The fourth episode of HIV Justice Network’s web show, HIV Justice Live! that streamed live on July 14 is now available to watch on YouTube. The episode, which our colleagues at the HIV Legal Network called a “master class in advocacy” discussed the newly launched UNDP’s Guidance for Prosecutors on HIV-related criminal cases and provided insights into how to work with prosecutorial authorities so that they have a clear understanding of how to – and more importantly how not to – use HIV criminalisation laws.
Guidance like this is a good example of a ‘harm reduction’ approach if you can’t change or repeal HIV criminalisation laws, and adopting such guidance can result in fewer miscarriages of justice, as well as improve the criminal legal system’s understand of, and approach to, people living with HIV. Once implemented it’s also a good way of holding prosecutors to account.
The Guidance was developed for UNDP by our HIV JUSTICE WORLDWIDE colleagues, Richard Elliott and Cécile Kazatchkine of the HIV Legal Network. The process, which took two years, involved multiple consultations. Several other colleagues, including HJN’s Executive Director Edwin J Bernard, HJN Supervisory Board member Lisa Power, and HJN Global Advisory Panel member Edwin Cameron were part of the Project Advisory Committee.
The episode, hosted by Edwin J Bernard and featuring UNDP’s Kene Esom alongside Lisa Power and Richard Elliott, also included a special edit of HJN’s documentary, “Doing HIV Justice”, which demystifies the process of how civil society worked with the Crown Prosecution Service of England and Wales to create the world’s first policy and guidance for prosecuting the reckless or intentional transmission of sexual infection.

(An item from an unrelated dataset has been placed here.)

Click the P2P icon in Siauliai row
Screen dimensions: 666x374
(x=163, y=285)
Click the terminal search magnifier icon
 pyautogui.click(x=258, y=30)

The full-length, 30-minute version of this documentary is now available as part of a YouTube playlist that also features two other educational and informative videos: an introduction by the CPS’s Arwel Jones with some useful tips about how to engage with prosecutors, and a workshop that took place after the world premiere screening in Berlin, featuring Lisa Power and Catherine Murphy (who helped advocate for the implementation of guidance in England & Wales, and Scotland, respectively) as well as former UNAIDS Senior Human Rights and Law Adviser, Susan Timberlake.